EXTRACTED MATERIAL Start Marker

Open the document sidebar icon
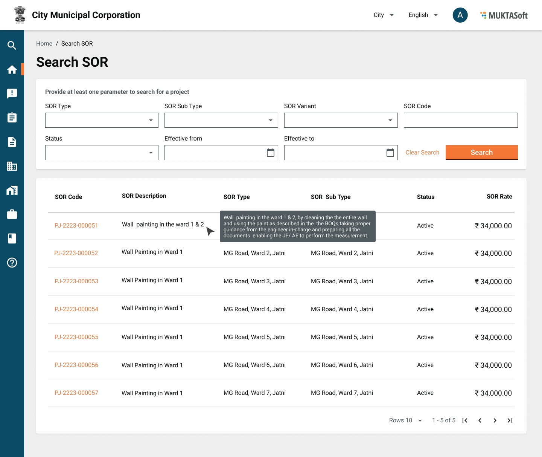Image resolution: width=542 pixels, height=457 pixels. tap(12, 142)
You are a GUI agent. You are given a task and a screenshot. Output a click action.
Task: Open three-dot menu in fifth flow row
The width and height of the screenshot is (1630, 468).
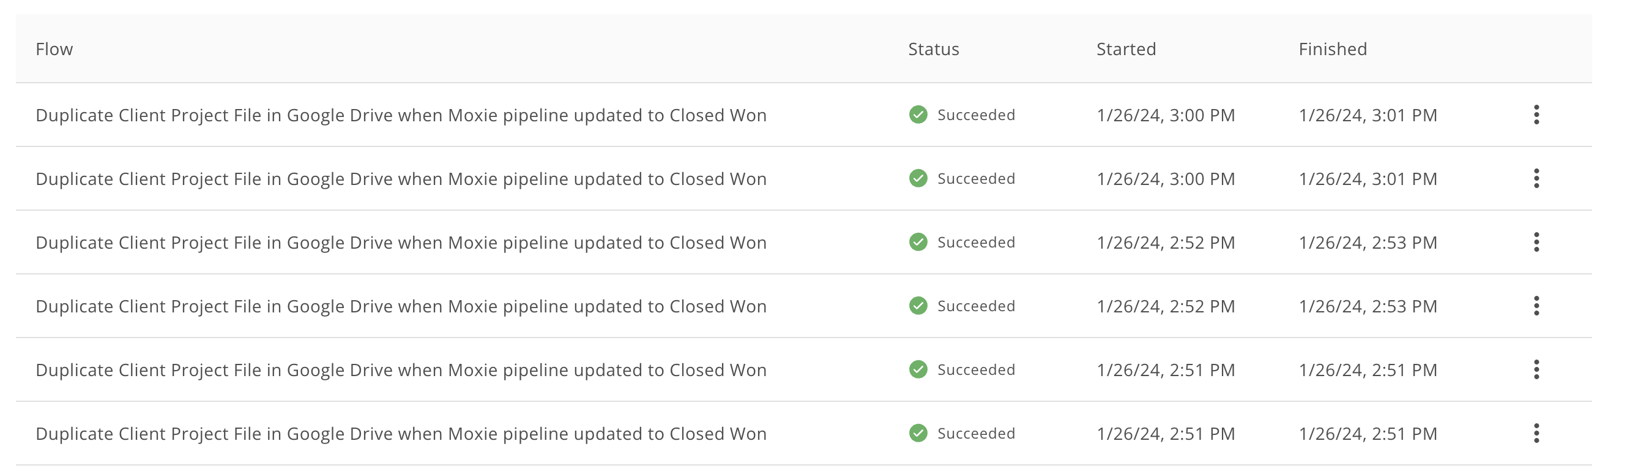tap(1536, 369)
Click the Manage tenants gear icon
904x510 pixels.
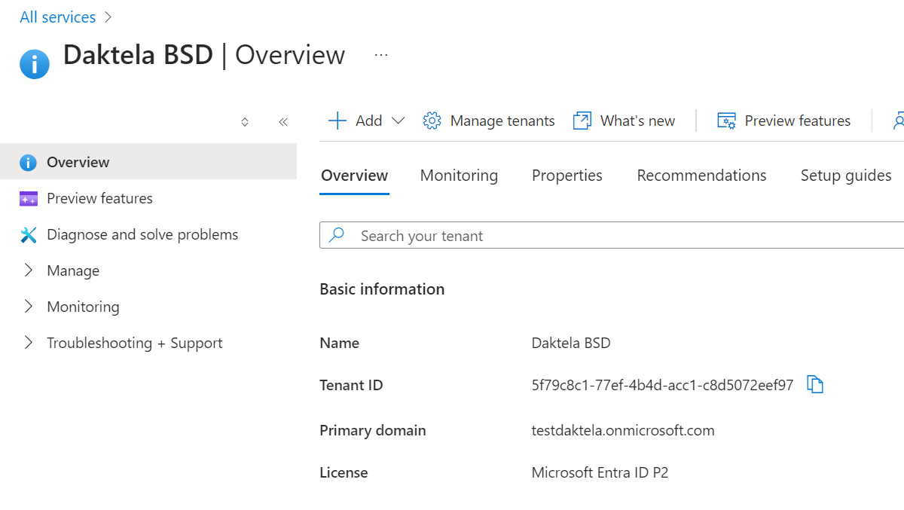tap(432, 121)

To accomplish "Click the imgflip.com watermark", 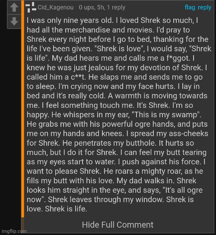I will click(14, 231).
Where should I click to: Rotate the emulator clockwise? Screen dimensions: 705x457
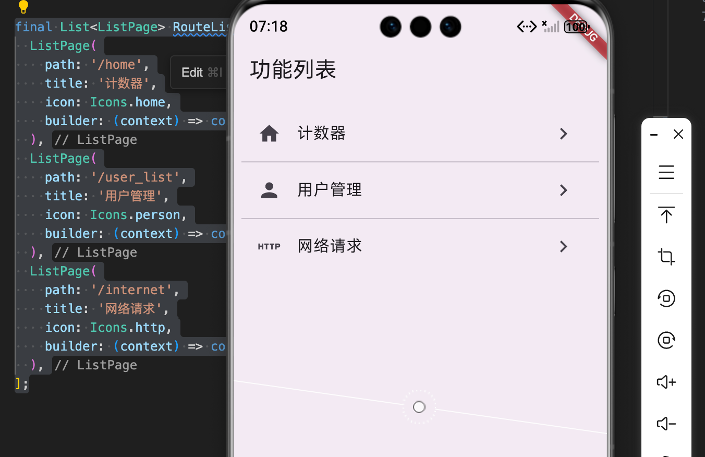[x=666, y=340]
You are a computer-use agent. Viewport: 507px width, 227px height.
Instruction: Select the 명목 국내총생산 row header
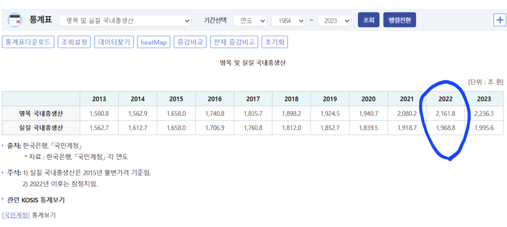[41, 114]
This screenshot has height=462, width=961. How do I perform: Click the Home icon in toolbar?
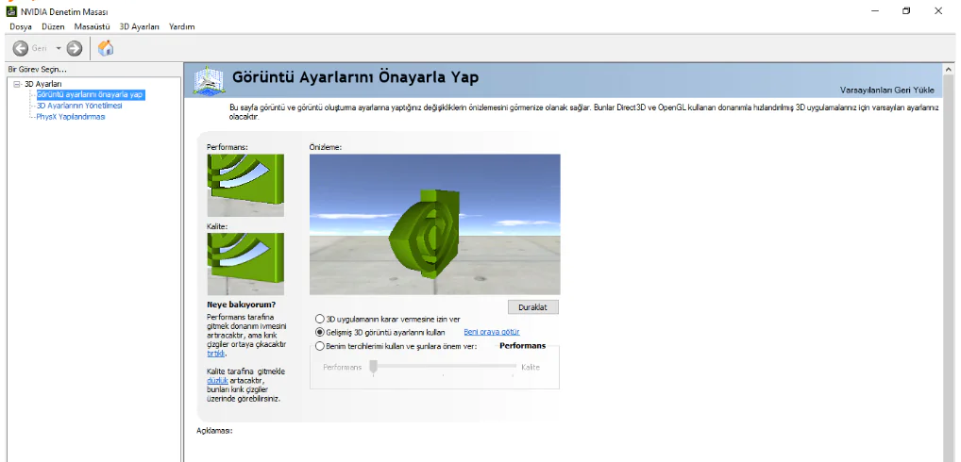click(106, 48)
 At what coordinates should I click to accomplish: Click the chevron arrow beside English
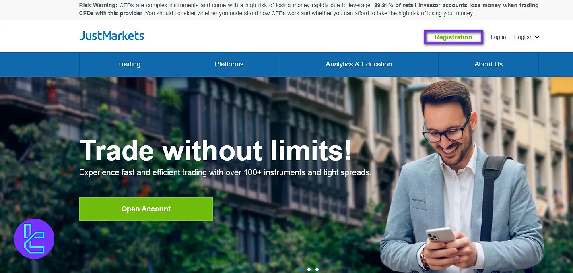(537, 37)
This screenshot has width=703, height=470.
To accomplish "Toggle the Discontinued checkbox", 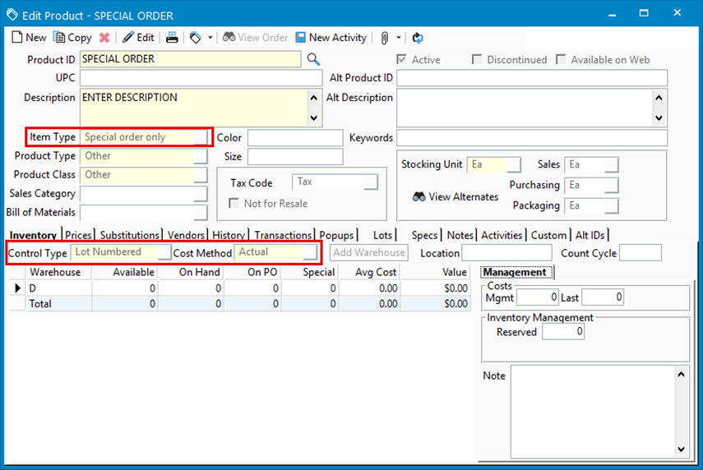I will coord(477,60).
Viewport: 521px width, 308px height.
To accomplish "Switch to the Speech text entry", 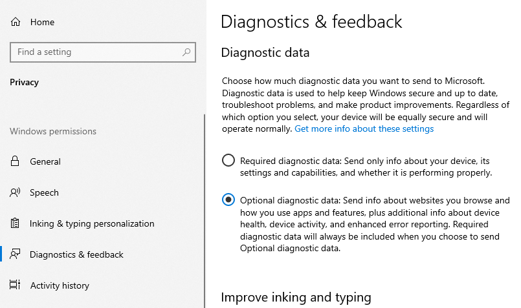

EXTRACTED MATERIAL End Marker

YOUR TASK
Take from the entries every line that has the string "Viewport".

RESPONSE TO THIS TASK
You are a computer-use agent. Viewport: 507px width, 227px height.
Viewport: 521px width, 308px height.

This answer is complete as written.